» DATA TO EXAMINE:

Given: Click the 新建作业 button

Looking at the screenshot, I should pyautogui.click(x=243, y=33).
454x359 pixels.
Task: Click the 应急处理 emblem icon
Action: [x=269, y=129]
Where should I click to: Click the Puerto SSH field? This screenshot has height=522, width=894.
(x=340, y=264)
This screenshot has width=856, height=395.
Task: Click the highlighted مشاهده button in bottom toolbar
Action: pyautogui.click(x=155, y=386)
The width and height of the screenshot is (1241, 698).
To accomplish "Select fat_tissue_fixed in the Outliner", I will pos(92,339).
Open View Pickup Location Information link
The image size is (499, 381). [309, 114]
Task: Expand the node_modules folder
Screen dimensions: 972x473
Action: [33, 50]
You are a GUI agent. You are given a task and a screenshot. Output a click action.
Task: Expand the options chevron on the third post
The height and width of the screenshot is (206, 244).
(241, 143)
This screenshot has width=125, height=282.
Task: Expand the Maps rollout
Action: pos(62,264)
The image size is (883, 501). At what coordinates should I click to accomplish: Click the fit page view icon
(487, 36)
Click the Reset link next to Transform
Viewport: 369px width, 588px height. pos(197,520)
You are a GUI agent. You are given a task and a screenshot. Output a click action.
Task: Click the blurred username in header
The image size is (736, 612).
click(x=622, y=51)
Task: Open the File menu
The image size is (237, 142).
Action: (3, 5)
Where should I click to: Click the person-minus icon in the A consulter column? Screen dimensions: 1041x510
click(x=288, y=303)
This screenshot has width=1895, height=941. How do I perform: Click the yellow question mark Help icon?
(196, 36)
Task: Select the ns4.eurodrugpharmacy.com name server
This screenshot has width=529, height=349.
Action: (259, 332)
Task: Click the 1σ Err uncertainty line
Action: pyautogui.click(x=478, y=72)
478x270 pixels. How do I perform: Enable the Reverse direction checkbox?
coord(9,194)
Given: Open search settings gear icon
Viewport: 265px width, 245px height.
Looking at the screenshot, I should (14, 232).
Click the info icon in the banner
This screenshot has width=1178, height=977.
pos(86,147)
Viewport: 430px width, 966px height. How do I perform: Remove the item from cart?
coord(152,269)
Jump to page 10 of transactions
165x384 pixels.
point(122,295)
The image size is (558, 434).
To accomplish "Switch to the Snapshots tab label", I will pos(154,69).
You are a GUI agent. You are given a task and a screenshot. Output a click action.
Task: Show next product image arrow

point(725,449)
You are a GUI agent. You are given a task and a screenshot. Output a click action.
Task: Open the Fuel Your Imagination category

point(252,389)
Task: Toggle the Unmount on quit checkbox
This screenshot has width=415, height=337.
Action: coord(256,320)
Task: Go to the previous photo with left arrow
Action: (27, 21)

» WHAT TO WORK ON: Your response should be the lines of the entries above that include the string "will".

» TASK SOLUTION:
To accomplish "Select fat_tissue_fixed in the Outliner", I will pos(92,339).
To accomplish "Switch to the Snapshots tab label", I will pos(154,69).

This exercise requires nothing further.